Looking further I found Harris Tweed and Knitwear offering hats for 26 Pounds (about $AU46), including delivery (the included postage was 6.63 Pounds). This was less than I could buy one locally. But there were some catches. This was described as a "sale", but the web page seemed to have been unchanged for years, so were these still on sale? The web site offered only Pay Pal for payment and the Pay Pal system refused to let me use my credit card, which caused some suspicion.
There were three colours of hats offered, but only tiny photos of each and no text description as to which colour was which. The Spectator included a useful photo with three different colour hats in it with each colour labelled: Loden Green, Gunmetal, Brown Grouse. I wanted a Brown hat, but ended up ordering a Green one (Ref G102) from Harris Tweed and Knitwear as I could not tell one colour from another.
Hat sizes is also a complex issue. Different countries use different measuing systems, so working out exactly which I needed was difficult. I ended up choosing "Medium" which was fine.

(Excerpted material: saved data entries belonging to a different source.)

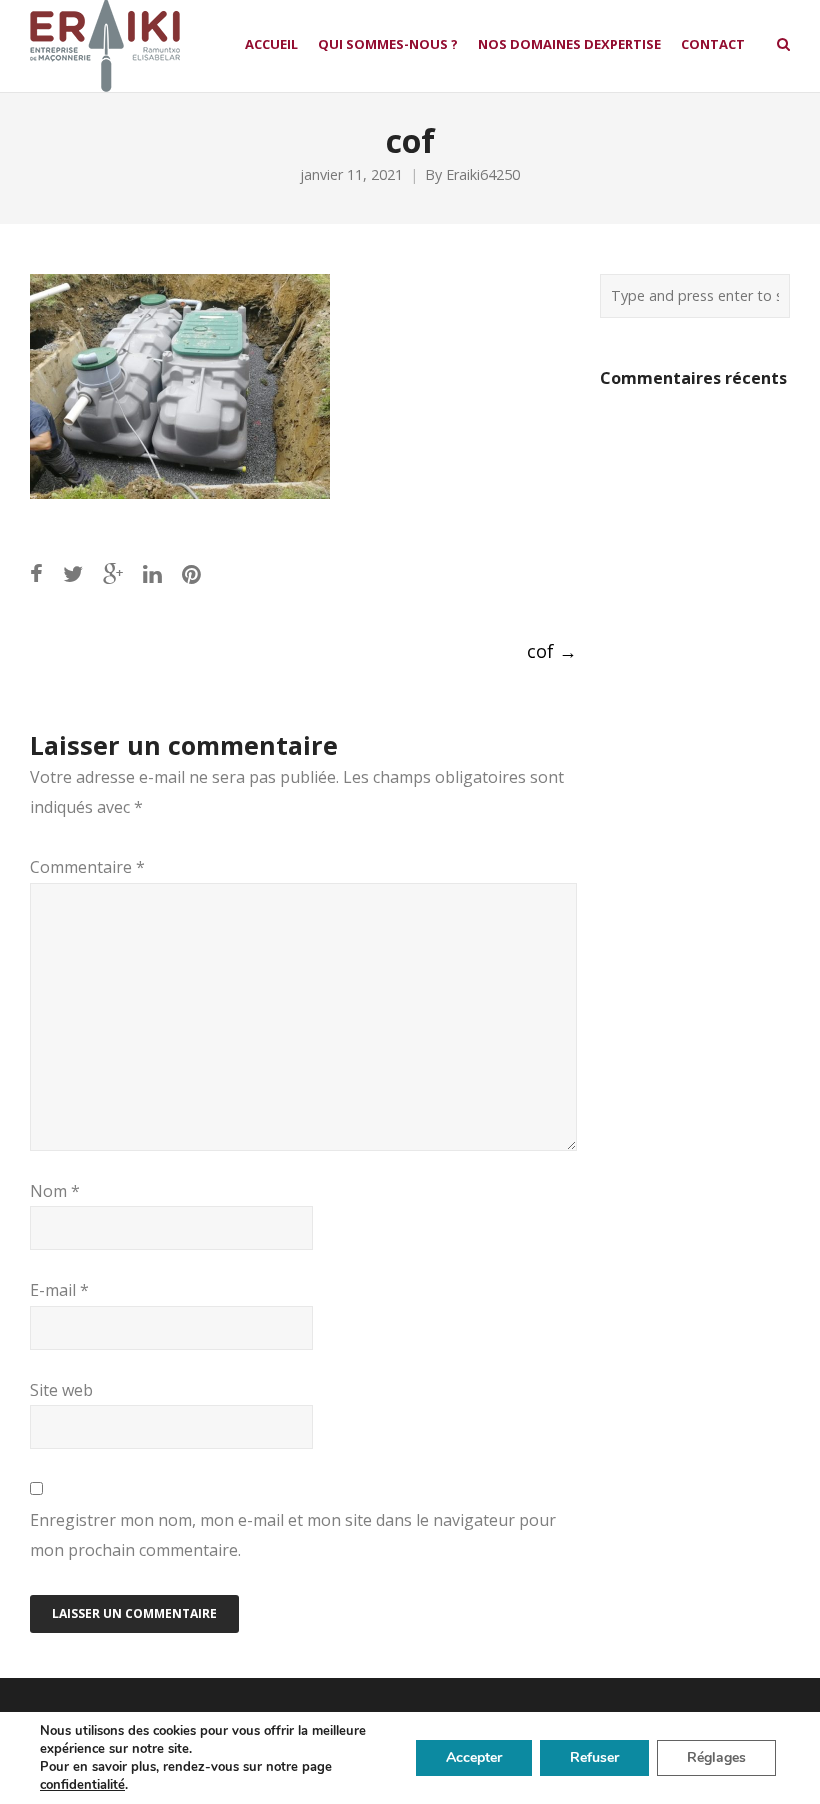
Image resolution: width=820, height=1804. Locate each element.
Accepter (474, 1757)
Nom (55, 1191)
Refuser (594, 1757)
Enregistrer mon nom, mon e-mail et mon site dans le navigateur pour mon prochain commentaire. (293, 1535)
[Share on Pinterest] (191, 573)
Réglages (716, 1757)
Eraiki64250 (483, 174)
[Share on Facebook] (36, 573)
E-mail (59, 1290)
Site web (61, 1390)
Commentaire (87, 867)
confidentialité (82, 1785)
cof (552, 651)
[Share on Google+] (113, 573)
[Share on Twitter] (73, 573)
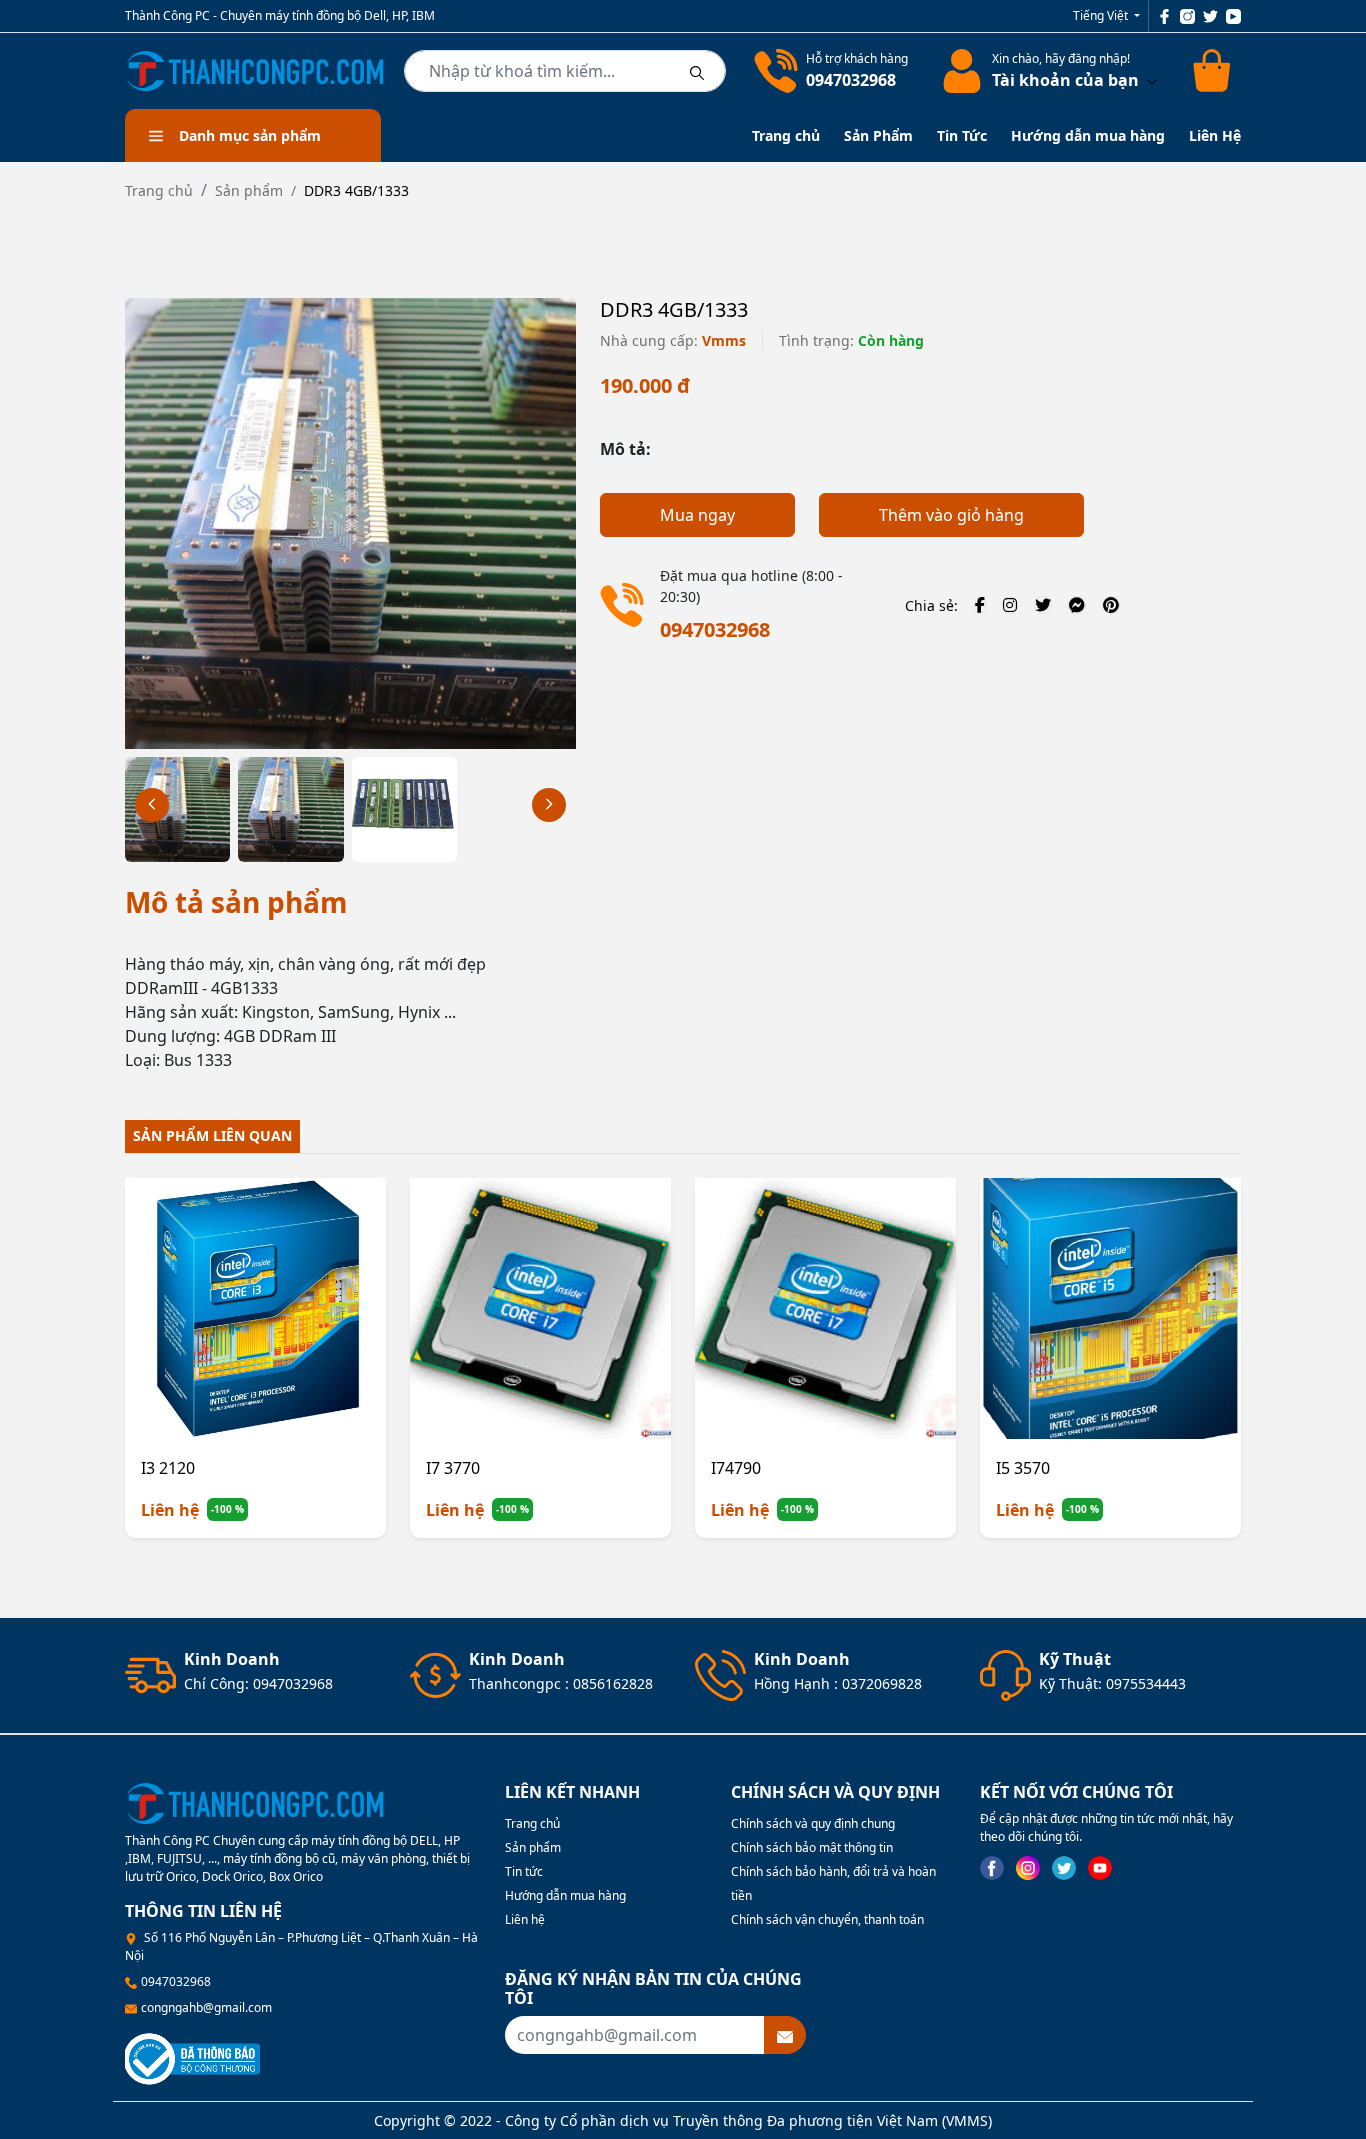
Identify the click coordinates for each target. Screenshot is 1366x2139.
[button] (549, 805)
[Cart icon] (1215, 71)
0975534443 (1146, 1683)
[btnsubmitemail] (785, 2035)
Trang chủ (786, 135)
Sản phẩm (249, 190)
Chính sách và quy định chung (813, 1823)
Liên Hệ (1215, 135)
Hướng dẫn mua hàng (1088, 135)
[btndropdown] (1150, 80)
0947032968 (851, 80)
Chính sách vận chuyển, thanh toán (827, 1919)
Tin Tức (962, 135)
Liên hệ (525, 1919)
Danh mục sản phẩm (250, 135)
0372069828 (882, 1683)
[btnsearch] (697, 71)
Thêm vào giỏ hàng (951, 515)
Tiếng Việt (1102, 15)
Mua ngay (697, 515)
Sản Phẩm (878, 135)
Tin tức (524, 1871)
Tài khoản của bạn (1067, 80)
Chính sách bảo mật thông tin (812, 1847)
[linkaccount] (958, 71)
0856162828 (613, 1683)
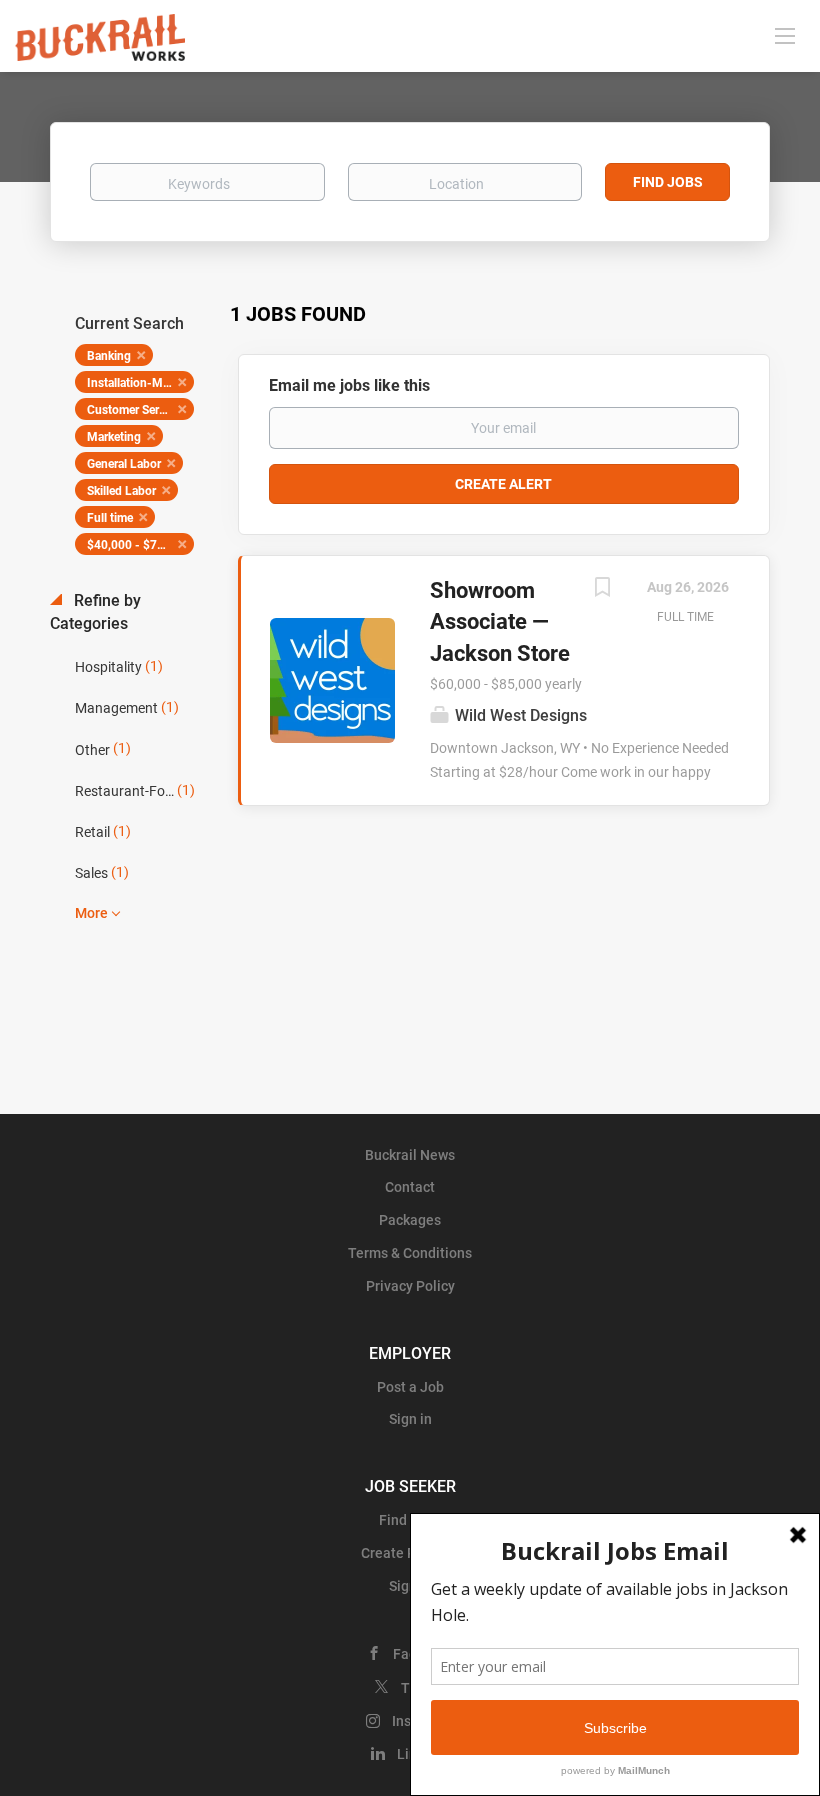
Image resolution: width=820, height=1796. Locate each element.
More (91, 913)
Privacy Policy (410, 1286)
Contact (410, 1187)
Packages (410, 1220)
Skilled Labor (121, 491)
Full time (110, 518)
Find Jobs (668, 182)
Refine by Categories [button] (95, 612)
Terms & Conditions (410, 1253)
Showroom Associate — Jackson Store (500, 622)
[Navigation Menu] (785, 35)
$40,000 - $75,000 (137, 545)
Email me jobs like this (349, 385)
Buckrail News (410, 1155)
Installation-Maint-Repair (140, 383)
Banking (109, 356)
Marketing (114, 437)
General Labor (124, 464)
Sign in (410, 1419)
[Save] (602, 589)
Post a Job (410, 1387)
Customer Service (133, 410)
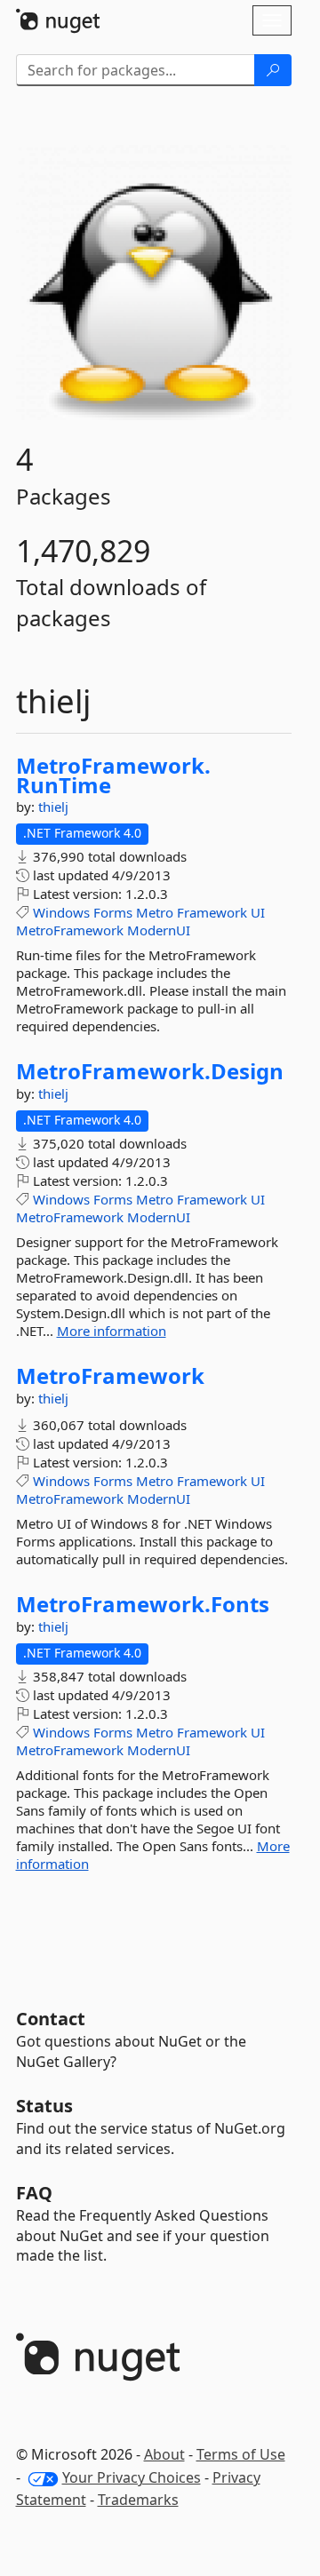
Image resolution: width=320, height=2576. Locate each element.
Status (44, 2106)
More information (111, 1331)
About (164, 2454)
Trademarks (138, 2499)
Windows (61, 912)
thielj (53, 806)
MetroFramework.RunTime (113, 775)
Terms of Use (240, 2454)
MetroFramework (70, 930)
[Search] (273, 70)
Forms (112, 912)
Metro (154, 912)
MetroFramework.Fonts (142, 1604)
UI (258, 912)
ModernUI (158, 930)
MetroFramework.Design (150, 1071)
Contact (50, 2019)
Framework (212, 912)
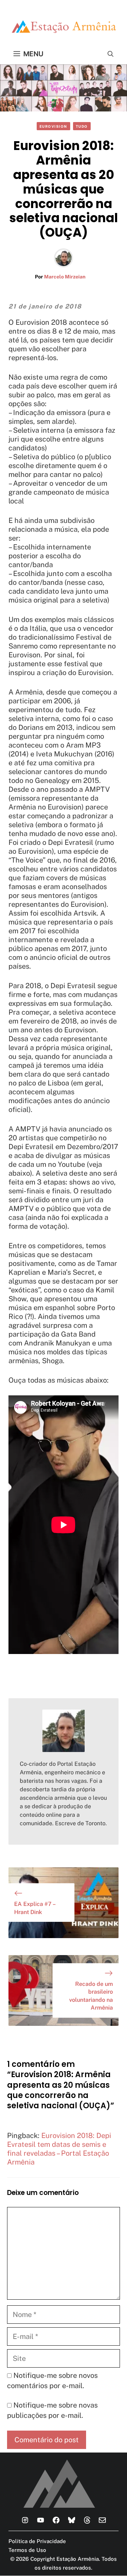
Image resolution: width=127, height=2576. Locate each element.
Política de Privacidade (37, 2541)
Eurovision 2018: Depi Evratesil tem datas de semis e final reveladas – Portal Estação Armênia (59, 2148)
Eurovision (53, 126)
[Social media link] (25, 2520)
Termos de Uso (27, 2550)
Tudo (82, 126)
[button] (110, 53)
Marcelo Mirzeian (64, 277)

I ordered the hat and it arrived. It is much the same as my previous one from 16 years ago, complete with a quilted interior. While I wanted a brown one and got a grey-green one, it looks fine, fits well and is perfect for wet Canberra wintry weather.
ps: Tweed hat makers might like to consider a model with a brim 10mm wider, similar to the "boonie hat" (giggle hat or bush hat), issued to US and Australian troops (I borrowed one to go on a military exercise). The extra shade would be particularly useful in the Australian Alps and in Northern Europe, where there is increased risk from UV radiation, even in winter.